= CHALLENGE =
Output these lines as a JSON list of strings, one string per line, leaving out blank lines. Cover every one of the entries.

------ INFORMATION GIVEN

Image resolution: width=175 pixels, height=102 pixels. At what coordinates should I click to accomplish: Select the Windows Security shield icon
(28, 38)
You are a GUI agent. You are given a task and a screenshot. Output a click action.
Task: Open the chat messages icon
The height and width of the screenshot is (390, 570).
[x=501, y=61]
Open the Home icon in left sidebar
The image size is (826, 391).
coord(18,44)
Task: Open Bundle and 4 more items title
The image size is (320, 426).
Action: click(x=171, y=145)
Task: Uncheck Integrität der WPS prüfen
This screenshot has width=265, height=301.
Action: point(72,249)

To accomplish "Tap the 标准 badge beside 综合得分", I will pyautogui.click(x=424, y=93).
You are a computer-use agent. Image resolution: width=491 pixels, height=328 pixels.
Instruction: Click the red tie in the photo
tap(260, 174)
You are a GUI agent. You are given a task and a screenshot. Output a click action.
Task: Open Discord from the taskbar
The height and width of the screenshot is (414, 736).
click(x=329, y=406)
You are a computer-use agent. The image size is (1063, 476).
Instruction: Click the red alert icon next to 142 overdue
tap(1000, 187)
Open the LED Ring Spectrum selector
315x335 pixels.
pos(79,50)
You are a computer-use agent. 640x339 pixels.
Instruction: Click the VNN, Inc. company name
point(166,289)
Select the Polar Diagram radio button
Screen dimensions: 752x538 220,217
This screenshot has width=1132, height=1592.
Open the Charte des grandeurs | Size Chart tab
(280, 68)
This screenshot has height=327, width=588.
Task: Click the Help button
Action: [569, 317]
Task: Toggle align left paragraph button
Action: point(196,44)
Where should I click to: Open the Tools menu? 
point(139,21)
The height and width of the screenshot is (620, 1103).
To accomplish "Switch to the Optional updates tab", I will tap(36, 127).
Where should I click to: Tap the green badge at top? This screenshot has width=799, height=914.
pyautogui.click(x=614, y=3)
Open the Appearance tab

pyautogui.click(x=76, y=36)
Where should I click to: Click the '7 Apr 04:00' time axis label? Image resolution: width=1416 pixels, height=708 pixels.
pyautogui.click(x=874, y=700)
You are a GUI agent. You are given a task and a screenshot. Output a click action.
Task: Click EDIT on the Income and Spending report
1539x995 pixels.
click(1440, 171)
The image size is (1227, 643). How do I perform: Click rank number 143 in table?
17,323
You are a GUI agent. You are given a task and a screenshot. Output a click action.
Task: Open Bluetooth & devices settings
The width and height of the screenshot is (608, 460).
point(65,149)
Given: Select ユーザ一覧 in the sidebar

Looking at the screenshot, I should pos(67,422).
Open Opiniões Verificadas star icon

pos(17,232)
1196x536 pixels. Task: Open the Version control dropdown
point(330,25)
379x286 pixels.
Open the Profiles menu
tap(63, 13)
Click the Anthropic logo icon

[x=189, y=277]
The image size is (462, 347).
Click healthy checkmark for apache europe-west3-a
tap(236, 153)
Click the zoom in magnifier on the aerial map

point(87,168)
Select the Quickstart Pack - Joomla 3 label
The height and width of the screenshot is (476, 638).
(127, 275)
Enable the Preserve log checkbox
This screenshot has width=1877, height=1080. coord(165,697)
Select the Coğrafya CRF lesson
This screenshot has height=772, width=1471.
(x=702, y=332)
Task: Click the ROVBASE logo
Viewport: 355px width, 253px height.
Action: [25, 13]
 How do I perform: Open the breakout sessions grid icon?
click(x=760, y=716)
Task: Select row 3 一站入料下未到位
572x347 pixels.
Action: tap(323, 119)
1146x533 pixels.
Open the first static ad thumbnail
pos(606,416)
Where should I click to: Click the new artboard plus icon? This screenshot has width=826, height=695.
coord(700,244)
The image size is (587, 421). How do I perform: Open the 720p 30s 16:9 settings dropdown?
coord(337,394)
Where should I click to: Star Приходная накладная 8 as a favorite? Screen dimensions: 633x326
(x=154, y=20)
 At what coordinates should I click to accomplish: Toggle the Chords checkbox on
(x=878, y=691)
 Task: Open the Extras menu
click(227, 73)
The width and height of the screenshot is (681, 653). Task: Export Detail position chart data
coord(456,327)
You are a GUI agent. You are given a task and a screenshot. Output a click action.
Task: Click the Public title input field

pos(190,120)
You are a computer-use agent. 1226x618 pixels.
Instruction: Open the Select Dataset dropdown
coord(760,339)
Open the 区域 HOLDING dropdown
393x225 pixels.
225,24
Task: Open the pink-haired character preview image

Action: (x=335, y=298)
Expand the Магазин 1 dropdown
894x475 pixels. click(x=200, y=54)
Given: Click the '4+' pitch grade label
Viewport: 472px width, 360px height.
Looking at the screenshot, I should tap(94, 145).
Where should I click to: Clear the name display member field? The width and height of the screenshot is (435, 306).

------------

= EXPECTED ANSWER =
[
  "Image resolution: width=175 pixels, height=102 pixels. At what coordinates should I click to accomplish: Select the Windows Security shield icon",
  "(28, 38)",
  "You are a GUI agent. You are given a task and a screenshot. Output a click action.",
  "Task: Open the chat messages icon",
  "The height and width of the screenshot is (390, 570).",
  "[x=501, y=61]",
  "Open the Home icon in left sidebar",
  "The image size is (826, 391).",
  "coord(18,44)",
  "Task: Open Bundle and 4 more items title",
  "The image size is (320, 426).",
  "Action: click(x=171, y=145)",
  "Task: Uncheck Integrität der WPS prüfen",
  "This screenshot has width=265, height=301.",
  "Action: point(72,249)",
  "To accomplish \"Tap the 标准 badge beside 综合得分\", I will pyautogui.click(x=424, y=93).",
  "You are a computer-use agent. Image resolution: width=491 pixels, height=328 pixels.",
  "Instruction: Click the red tie in the photo",
  "tap(260, 174)",
  "You are a GUI agent. You are given a task and a screenshot. Output a click action.",
  "Task: Open Discord from the taskbar",
  "The height and width of the screenshot is (414, 736).",
  "click(x=329, y=406)",
  "You are a computer-use agent. The image size is (1063, 476).",
  "Instruction: Click the red alert icon next to 142 overdue",
  "tap(1000, 187)",
  "Open the LED Ring Spectrum selector",
  "315x335 pixels.",
  "pos(79,50)",
  "You are a computer-use agent. 640x339 pixels.",
  "Instruction: Click the VNN, Inc. company name",
  "point(166,289)",
  "Select the Polar Diagram radio button",
  "Screen dimensions: 752x538 220,217",
  "This screenshot has width=1132, height=1592.",
  "Open the Charte des grandeurs | Size Chart tab",
  "(280, 68)",
  "This screenshot has height=327, width=588.",
  "Task: Click the Help button",
  "Action: [569, 317]",
  "Task: Toggle align left paragraph button",
  "Action: point(196,44)",
  "Where should I click to: Open the Tools menu? ",
  "point(139,21)",
  "The height and width of the screenshot is (620, 1103).",
  "To accomplish \"Switch to the Optional updates tab\", I will tap(36, 127).",
  "Where should I click to: Tap the green badge at top? This screenshot has width=799, height=914.",
  "pyautogui.click(x=614, y=3)",
  "Open the Appearance tab",
  "pyautogui.click(x=76, y=36)",
  "Where should I click to: Click the '7 Apr 04:00' time axis label? Image resolution: width=1416 pixels, height=708 pixels.",
  "pyautogui.click(x=874, y=700)",
  "You are a GUI agent. You are given a task and a screenshot. Output a click action.",
  "Task: Click EDIT on the Income and Spending report",
  "1539x995 pixels.",
  "click(1440, 171)",
  "The image size is (1227, 643). How do I perform: Click rank number 143 in table?",
  "17,323",
  "You are a GUI agent. You are given a task and a screenshot. Output a click action.",
  "Task: Open Bluetooth & devices settings",
  "The width and height of the screenshot is (608, 460).",
  "point(65,149)",
  "Given: Select ユーザ一覧 in the sidebar",
  "Looking at the screenshot, I should pos(67,422).",
  "Open Opiniões Verificadas star icon",
  "pos(17,232)",
  "1196x536 pixels. Task: Open the Version control dropdown",
  "point(330,25)",
  "379x286 pixels.",
  "Open the Profiles menu",
  "tap(63, 13)",
  "Click the Anthropic logo icon",
  "[x=189, y=277]",
  "The image size is (462, 347).",
  "Click healthy checkmark for apache europe-west3-a",
  "tap(236, 153)",
  "Click the zoom in magnifier on the aerial map",
  "point(87,168)",
  "Select the Quickstart Pack - Joomla 3 label",
  "The height and width of the screenshot is (476, 638).",
  "(127, 275)",
  "Enable the Preserve log checkbox",
  "This screenshot has width=1877, height=1080. coord(165,697)",
  "Select the Coğrafya CRF lesson",
  "This screenshot has height=772, width=1471.",
  "(x=702, y=332)",
  "Task: Click the ROVBASE logo",
  "Viewport: 355px width, 253px height.",
  "Action: [25, 13]",
  " How do I perform: Open the breakout sessions grid icon?",
  "click(x=760, y=716)",
  "Task: Select row 3 一站入料下未到位",
  "572x347 pixels.",
  "Action: tap(323, 119)",
  "1146x533 pixels.",
  "Open the first static ad thumbnail",
  "pos(606,416)",
  "Where should I click to: Click the new artboard plus icon? This screenshot has width=826, height=695.",
  "coord(700,244)",
  "The image size is (587, 421). How do I perform: Open the 720p 30s 16:9 settings dropdown?",
  "coord(337,394)",
  "Where should I click to: Star Приходная накладная 8 as a favorite? Screen dimensions: 633x326",
  "(x=154, y=20)",
  " At what coordinates should I click to accomplish: Toggle the Chords checkbox on",
  "(x=878, y=691)",
  " Task: Open the Extras menu",
  "click(227, 73)",
  "The width and height of the screenshot is (681, 653). Task: Export Detail position chart data",
  "coord(456,327)",
  "You are a GUI agent. You are given a task and a screenshot. Output a click action.",
  "Task: Click the Public title input field",
  "pos(190,120)",
  "You are a computer-use agent. 1226x618 pixels.",
  "Instruction: Open the Select Dataset dropdown",
  "coord(760,339)",
  "Open the 区域 HOLDING dropdown",
  "393x225 pixels.",
  "225,24",
  "Task: Open the pink-haired character preview image",
  "Action: (x=335, y=298)",
  "Expand the Магазин 1 dropdown",
  "894x475 pixels. click(x=200, y=54)",
  "Given: Click the '4+' pitch grade label",
  "Viewport: 472px width, 360px height.",
  "Looking at the screenshot, I should tap(94, 145).",
  "Where should I click to: Clear the name display member field? The width and height of the screenshot is (435, 306)."
]